I wrote in a Library Journal article a year or so ago about how federated broadcast search had some inherent technical limitations compared to metasearch supported by local indexing of records.
One trick is getting metadata from our licensed search/content vendors to locally index. Looks like maybe they’re starting to come around? At least EBSCO is.
Enterprise Search Integration (ESI): ESI makes EBSCOhost database metadata content available to an Enterprise Search Application (ESA) search index. The end result is that an ESA user can search EBSCOhost content within an integrated result list in combination with other databases and local content, under one common interface. ESAs can index millions of structured and unstructured documents from several content sources, and can utilize internal/external taxonomies to present users with a rich search experience – far exceeding today’s Federated Search products in usability. Some of the most popular ESAs include: Endeca, FAST Search, Autonomy, Northern Light, Lucene/Solr, and Google Search Appliance.
EBSCOhost can push article metadata with links back to the full text. Databases are accessible as XML via different mediums, including FTP. Incremental updates to the content are available in new XML files. This allows ESAs to index the content on their own time, and avoids the resource intensive processes and duplicate HTTP hits associated with web crawling.
http://www.ebscohost.com/thisMarket.php?marketID=35 [I think that was the right url cite for this clipping from my files, although it’s currently down for me when I try to check !]

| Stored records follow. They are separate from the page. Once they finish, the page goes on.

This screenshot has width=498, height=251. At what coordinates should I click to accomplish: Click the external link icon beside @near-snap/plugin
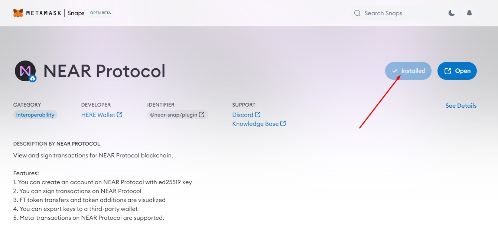click(202, 115)
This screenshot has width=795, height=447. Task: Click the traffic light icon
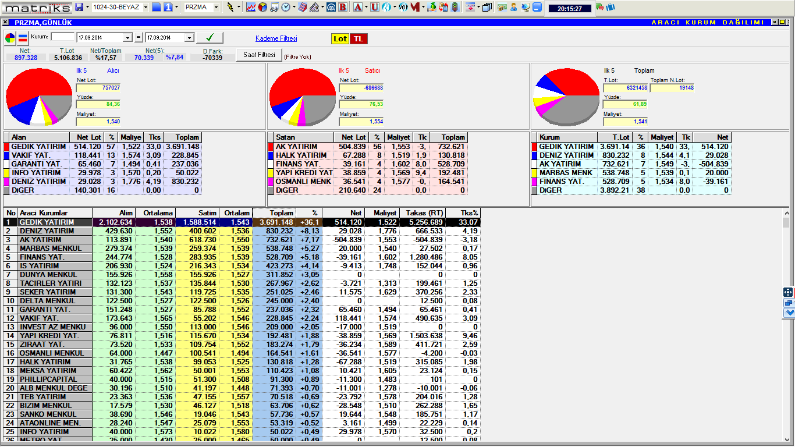tap(455, 7)
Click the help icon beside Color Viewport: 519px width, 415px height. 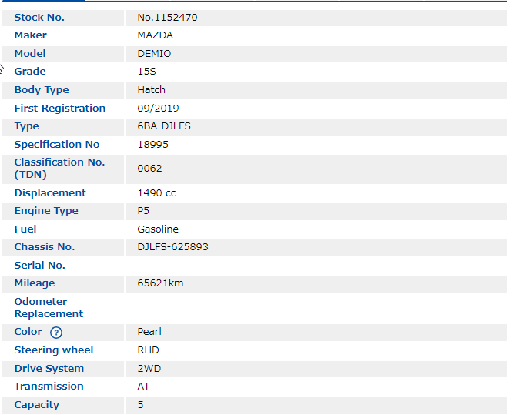tap(56, 333)
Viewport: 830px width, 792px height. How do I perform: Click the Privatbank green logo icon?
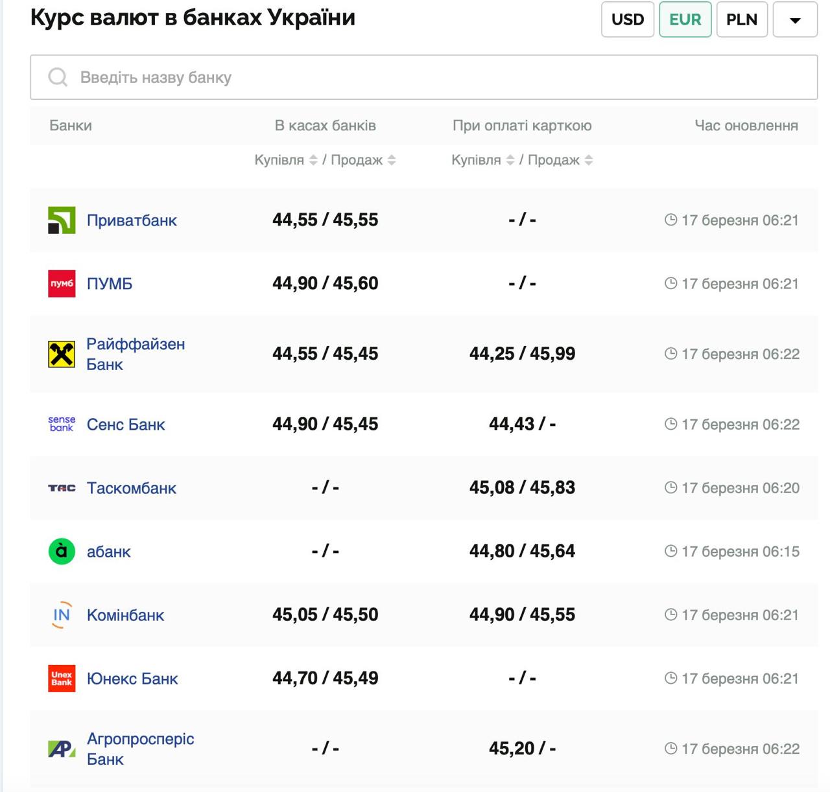pyautogui.click(x=62, y=220)
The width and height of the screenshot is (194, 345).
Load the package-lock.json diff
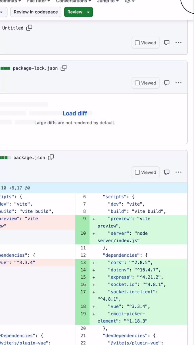75,113
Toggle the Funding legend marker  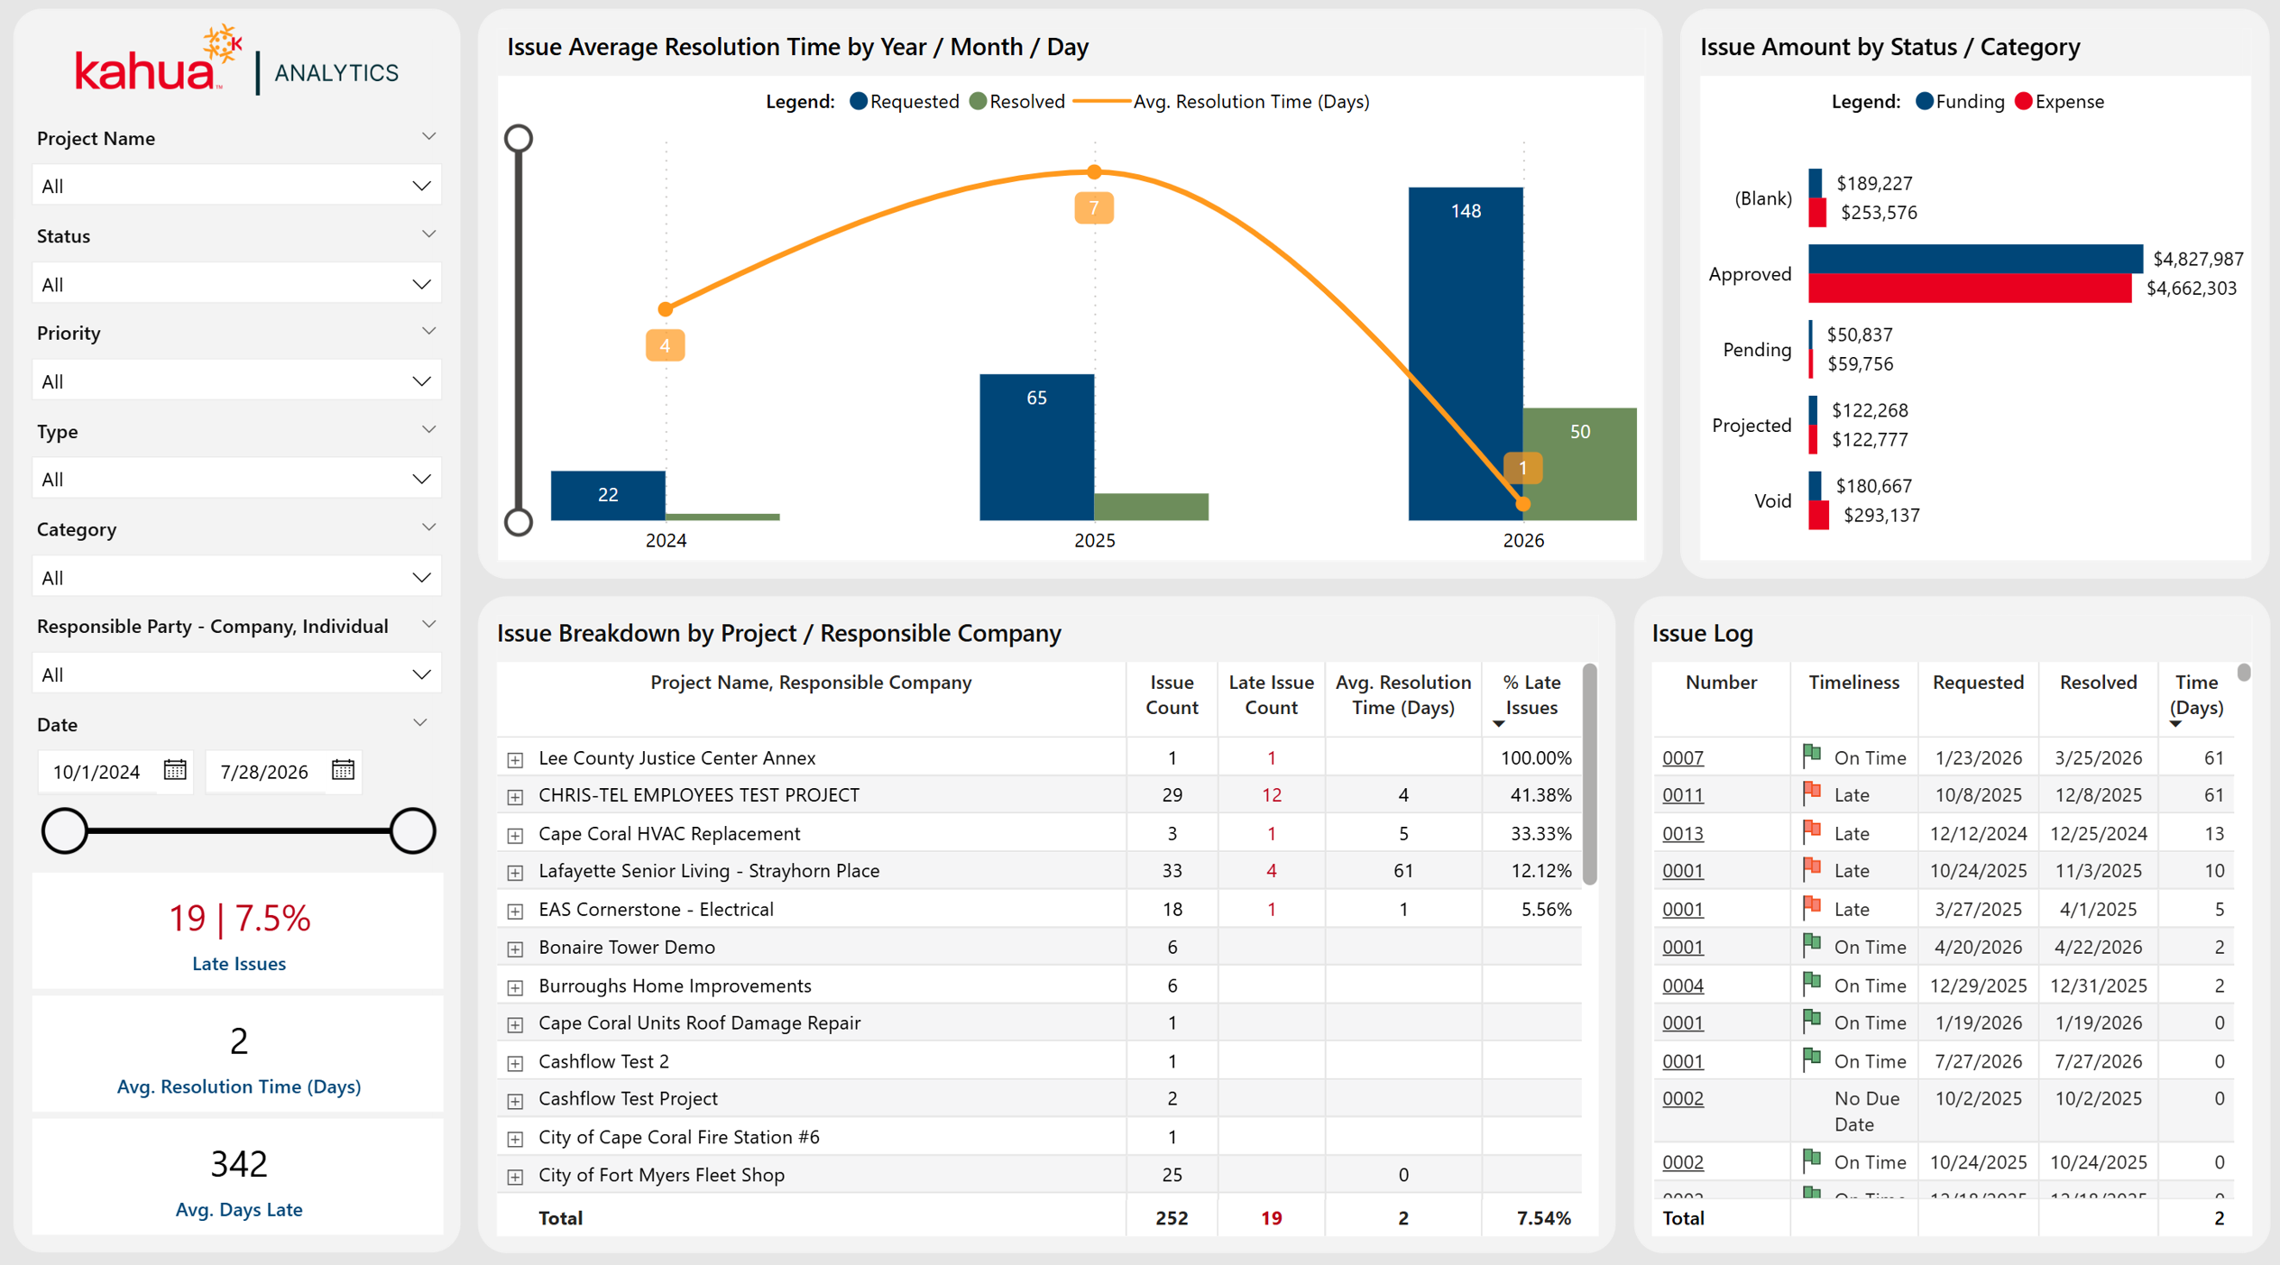(x=1924, y=102)
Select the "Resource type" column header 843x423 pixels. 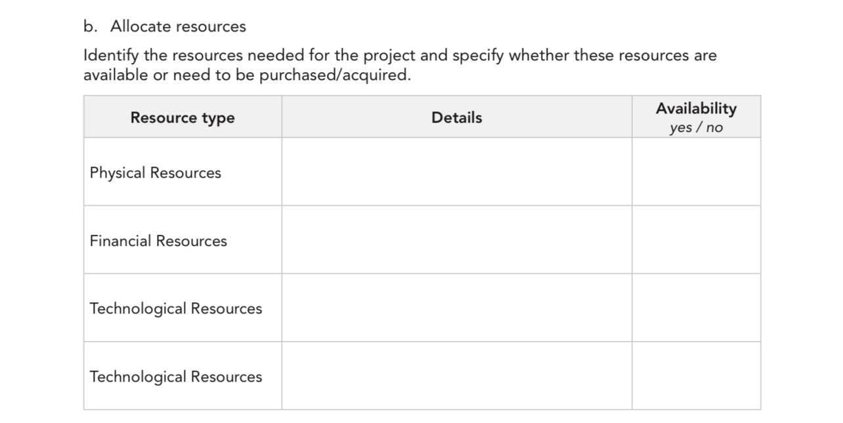tap(183, 117)
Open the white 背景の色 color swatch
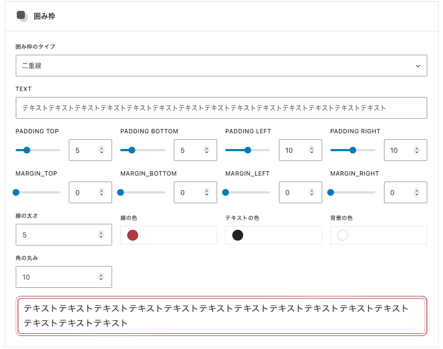This screenshot has height=349, width=443. [343, 235]
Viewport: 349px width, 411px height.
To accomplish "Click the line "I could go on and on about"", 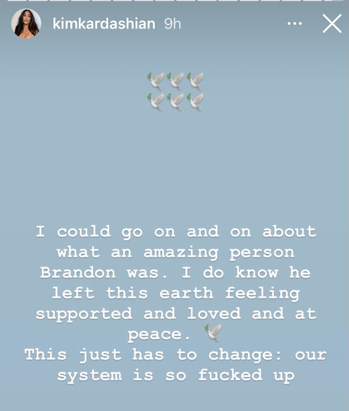I will [176, 231].
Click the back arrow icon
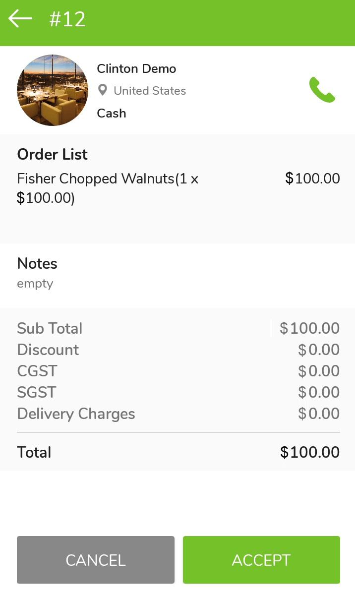 pyautogui.click(x=20, y=18)
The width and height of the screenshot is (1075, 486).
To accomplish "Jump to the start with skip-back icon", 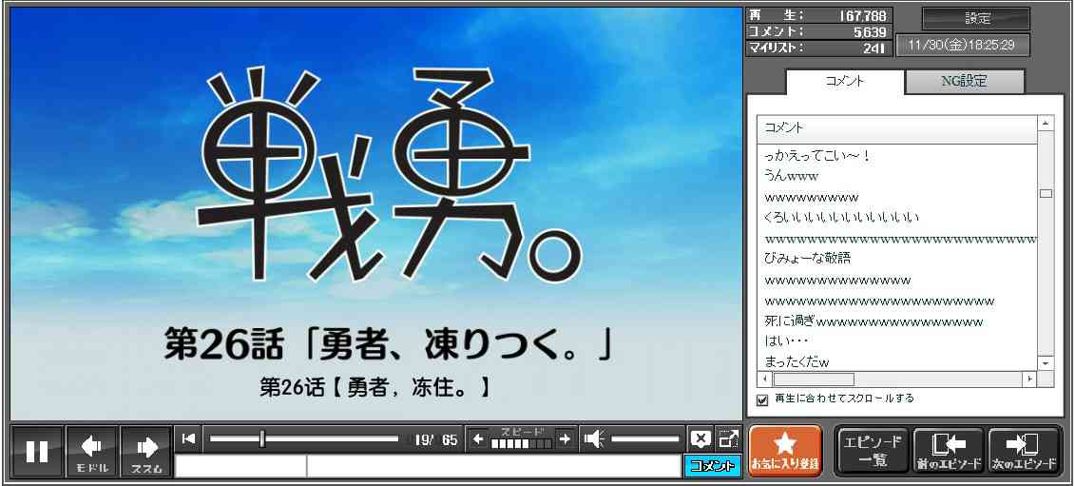I will (x=188, y=438).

Interesting they mention Lucene/Solr there as an “ESA”–really, of course, Lucene/Solr is just a building block, not a finished end product like some of the things they compare it to. (But then, so is Endeca). But it almost makes it seem like they’ve got a clue, huh?
Of course, if you want to take advantage of this, you’ve got to actually have some infrastructure for local indexing. I bet Terry Reese and LibraryFind are excited about this; my understanding is that while LibraryFind will do a broadcast search, it’s really happiest with locally indexed data.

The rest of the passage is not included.